The Secret Diary of Adrian Mole Aged 13 ¾ by Sue Townsend

First published: 1982

Subjects: Coming-of-age, family, and social issues

Type of work: Novel

Type of plot: Domestic realism and social realism

Time of work: 1981-1982

Recommended Ages: 13-15

Locale: The English Midlands

Principal Characters:

  • Adrian Mole, a sensitive and naïve teenager who records the trials of adolescence in his diary
  • George Mole, and
  • Pauline Mole, his parents
  • Pandora, his girlfriend
  • Bert Baxter, an old-age pensioner
  • Nigel, Adrian’s friend
  • Barry Kent, a bully
  • Grandma Mole, Adrian’s grandmother
  • Mr. Lucas, a neighbor

Form and Content

Sue Townsend’s The Secret Diary of Adrian Mole Aged 13 ¾ is a first-person account of the day-to-day events in the life of a young boy in Midlands England in the early 1980’s. Because of the diary style of narration, all the characters and events are presented through the eyes of Adrian Mole. Nevertheless, the reader comes to know intimately not only Adrian but also the other characters in his family and his school. Adrian’s diary is understated, ironic, and humorous in tone. He is a naïve, even a comic, character, yet his dilemmas are so human and universal that the reader sympathizes with him and grows to love him.

Adrian’s diary opens on New Year’s Day of his thirteenth year. From the opening lines, it is clear that he is a naïve and self-involved young adolescent. He has spots on his chin, and this adolescent preoccupation is of more importance to him than his mother’s affair with their neighbor, Mr. Lucas. Adrian blindly accepts Mr. Lucas’ interest in his mother as neighborly kindness and concern, and he reports the fights between his mother and father with little understanding.

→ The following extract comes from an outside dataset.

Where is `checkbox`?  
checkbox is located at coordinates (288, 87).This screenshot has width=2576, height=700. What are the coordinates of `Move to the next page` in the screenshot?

Adrian decides to become an intellectual, and he submits some poems to the British Broadcasting Corporation (BBC). At school, he becomes interested in a new girl, Pandora. He joins the Good Samaritans, a school community service group, and is assigned to help Bert Baxter, an old-age pensioner.

Adrian’s world grows more miserable, in his view, when his mother gets a job. This change in his family makes him worry: Who will prepare his meals and do the housework? Meanwhile, Pandora is dating Adrian’s friend Nigel, and Adrian is being bullied by Barry Kent, who demands protection money from Adrian. When his parents announce their intention to divorce, Adrian at last grows suspicious of his mother’s feelings toward Mr. Lucas.

As the changes in his life continue, Adrian’s problems and responsibilities take on more adult dimensions. When his mother leaves home to live with Mr. Lucas, Adrian and his father become a single-parent family. Adrian’s father begins to date a woman, and this time Adrian has no illusions about the nature of their relationship. Adrian also takes on more responsibility for Bert Baxter. His father is short of money, and their electricity is shut off. The situation grows even worse when Adrian’s father loses his job.

Adrian begins to look to the outside world as he discovers himself. At school, he rebels by wearing forbidden red socks and admiring a liberal teacher. Pandora and he become involved in a protest at school, and Adrian goes to her home and meets her parents, whom he admires. He becomes critical of his parents’ narrow, working-class life.

As the diary continues, Pandora and Adrian begin to date. Bert Baxter has a stroke and moves to an old age home. Adrian reports on school trips and his sexual explorations with Pandora. Life becomes a bit more stable. His mother returns, and his parents reconcile. Bert becomes engaged to Queenie, another resident of the home. Adrian’s father finds a job.

Much has happened in one year. Adrian has fallen in love, lived with only one parent, gone “intellectual,” and grown in confidence and maturity. The volume ends with Adrian celebrating his fifteenth birthday, on the verge of new possibilities.

Critical Context

While The Secret Diary of Adrian Mole Aged 13 ¾ falls within the genre of young adult coming-of-age novels, its specific setting in Thatcher’s England and the working-class status of Adrian’s family place it within the political context of Sue Townsend’s adult fiction. She has written a number of plays and novels that are humorous social commentaries focusing on England’s lower classes. It was the enormous success of her Adrian Mole diaries, however, that brought her to the attention of the public. By the mid-1990’s, the novel had sold more than five million copies in England and had been translated into twenty-two languages.

Some critics in the United States have complained that the distinctly British flavor of Townsend’s humor, as well as some specifics of vocabulary and political context, limit the universality of her themes when translated to an American audience. Others have countered that Adrian’s Britishisms, rooted in his place and his class, are grasped and appreciated even by young adults and that they add to the humor of the situations.

The diary format of the novel emphasizes the individuality of Adrian Mole’s singular point of view. The social realism of the setting and the author’s subtle wit contribute to the work’s literary merit. The universality of the adolescent themes is the basis for the enormous popularity of the novel.